Brief:
Omit every picture while repeating the entries exactly.

Data listing:
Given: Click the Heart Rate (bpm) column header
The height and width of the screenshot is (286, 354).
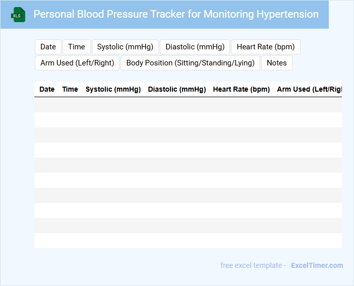Looking at the screenshot, I should (242, 89).
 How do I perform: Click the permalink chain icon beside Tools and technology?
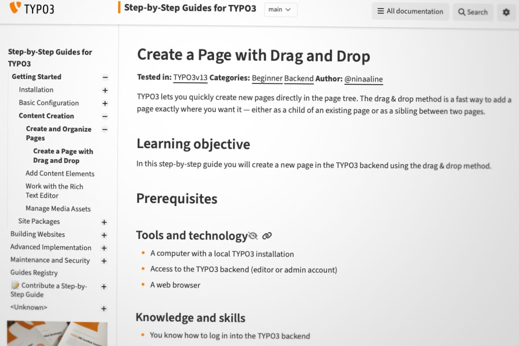coord(267,236)
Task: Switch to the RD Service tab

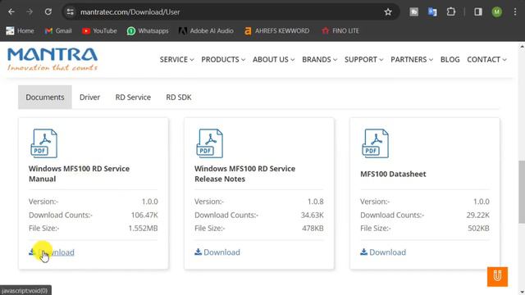Action: pos(133,98)
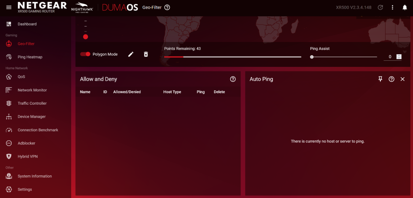Viewport: 413px width, 198px height.
Task: Toggle Polygon Mode switch off
Action: [x=85, y=54]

Solution for this task:
Given: Click the Heart Rate (bpm) column header
The height and width of the screenshot is (286, 354).
Looking at the screenshot, I should (242, 89).
 How do I perform: Click the permalink chain icon beside Tools and technology?
coord(267,236)
Task: Switch to the RD Service tab

Action: pos(133,98)
Viewport: 413px width, 198px height.
Task: Toggle Polygon Mode switch off
Action: [x=85, y=54]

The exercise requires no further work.